[TASK TO COMPLETE]:
Reproduce the following entries exactly as they appear, keeping every line.
***** DATA TO USE
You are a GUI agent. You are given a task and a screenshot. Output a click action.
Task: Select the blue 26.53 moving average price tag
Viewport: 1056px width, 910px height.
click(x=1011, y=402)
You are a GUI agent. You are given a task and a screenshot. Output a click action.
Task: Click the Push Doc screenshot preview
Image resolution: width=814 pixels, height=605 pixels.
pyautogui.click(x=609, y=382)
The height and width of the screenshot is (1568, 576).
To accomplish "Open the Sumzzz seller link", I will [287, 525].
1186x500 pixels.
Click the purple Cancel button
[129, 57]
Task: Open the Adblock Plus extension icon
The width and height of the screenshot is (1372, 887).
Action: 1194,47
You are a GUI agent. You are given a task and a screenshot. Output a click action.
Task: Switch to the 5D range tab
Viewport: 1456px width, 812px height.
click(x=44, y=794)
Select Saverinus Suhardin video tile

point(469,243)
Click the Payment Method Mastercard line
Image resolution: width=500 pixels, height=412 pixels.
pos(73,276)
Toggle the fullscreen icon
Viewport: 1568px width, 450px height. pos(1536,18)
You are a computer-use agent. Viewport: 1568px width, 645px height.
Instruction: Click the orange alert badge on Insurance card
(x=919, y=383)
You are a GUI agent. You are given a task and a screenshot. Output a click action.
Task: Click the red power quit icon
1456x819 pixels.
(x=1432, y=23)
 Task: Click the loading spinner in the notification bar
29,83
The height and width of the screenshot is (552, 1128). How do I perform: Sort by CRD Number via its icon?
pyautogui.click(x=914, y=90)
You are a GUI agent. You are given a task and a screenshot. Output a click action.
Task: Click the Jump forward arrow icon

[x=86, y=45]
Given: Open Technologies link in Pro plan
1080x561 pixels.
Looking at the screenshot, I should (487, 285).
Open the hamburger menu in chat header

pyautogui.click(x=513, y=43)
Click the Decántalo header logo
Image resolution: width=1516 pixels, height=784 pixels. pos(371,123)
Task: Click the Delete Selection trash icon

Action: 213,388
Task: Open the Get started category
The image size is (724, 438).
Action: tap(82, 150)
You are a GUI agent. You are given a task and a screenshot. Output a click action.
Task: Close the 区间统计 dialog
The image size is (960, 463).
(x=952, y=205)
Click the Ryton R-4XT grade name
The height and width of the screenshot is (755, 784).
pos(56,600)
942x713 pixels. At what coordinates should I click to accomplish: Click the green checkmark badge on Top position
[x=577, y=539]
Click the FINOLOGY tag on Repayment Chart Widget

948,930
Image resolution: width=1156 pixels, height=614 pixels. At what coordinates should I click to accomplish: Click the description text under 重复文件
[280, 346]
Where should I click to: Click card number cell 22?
**********
[SOLUTION]:
You are a GUI agent. You are given a task and a screenshot. Output a click action.
Task: Select the blue 26.53 moving average price tag
Viewport: 1056px width, 910px height.
click(x=1011, y=402)
You are a GUI agent. You are given a task and a screenshot. Output a click action.
Task: Click the Push Doc screenshot preview
Image resolution: width=814 pixels, height=605 pixels.
pyautogui.click(x=609, y=382)
The height and width of the screenshot is (1568, 576).
To accomplish "Open the Sumzzz seller link", I will [287, 525].
1186x500 pixels.
Click the purple Cancel button
[129, 57]
Task: Open the Adblock Plus extension icon
The width and height of the screenshot is (1372, 887).
Action: 1194,47
You are a GUI agent. You are given a task and a screenshot. Output a click action.
Task: Switch to the 5D range tab
Viewport: 1456px width, 812px height.
click(x=44, y=794)
Select Saverinus Suhardin video tile

point(469,243)
Click the Payment Method Mastercard line
Image resolution: width=500 pixels, height=412 pixels.
pos(73,276)
Toggle the fullscreen icon
Viewport: 1568px width, 450px height. pos(1536,18)
You are a computer-use agent. Viewport: 1568px width, 645px height.
Instruction: Click the orange alert badge on Insurance card
(x=919, y=383)
You are a GUI agent. You are given a task and a screenshot. Output a click action.
Task: Click the red power quit icon
1456x819 pixels.
(x=1432, y=23)
 Task: Click the loading spinner in the notification bar
29,83
The height and width of the screenshot is (552, 1128). How do I perform: Sort by CRD Number via its icon?
pyautogui.click(x=914, y=90)
You are a GUI agent. You are given a task and a screenshot. Output a click action.
Task: Click the Jump forward arrow icon

[x=86, y=45]
Given: Open Technologies link in Pro plan
1080x561 pixels.
Looking at the screenshot, I should (487, 285).
Open the hamburger menu in chat header

pyautogui.click(x=513, y=43)
Click the Decántalo header logo
Image resolution: width=1516 pixels, height=784 pixels. pos(371,123)
Task: Click the Delete Selection trash icon

Action: 213,388
Task: Open the Get started category
The image size is (724, 438).
Action: tap(82, 150)
You are a GUI agent. You are given a task and a screenshot. Output a click action.
Task: Close the 区间统计 dialog
The image size is (960, 463).
(x=952, y=205)
Click the Ryton R-4XT grade name
The height and width of the screenshot is (755, 784).
pos(56,600)
942x713 pixels. At what coordinates should I click to accomplish: Click the green checkmark badge on Top position
[x=577, y=539]
Click the FINOLOGY tag on Repayment Chart Widget

948,930
Image resolution: width=1156 pixels, height=614 pixels. At what coordinates should I click to accomplish: Click the description text under 重复文件
[280, 346]
Where should I click to: Click card number cell 22?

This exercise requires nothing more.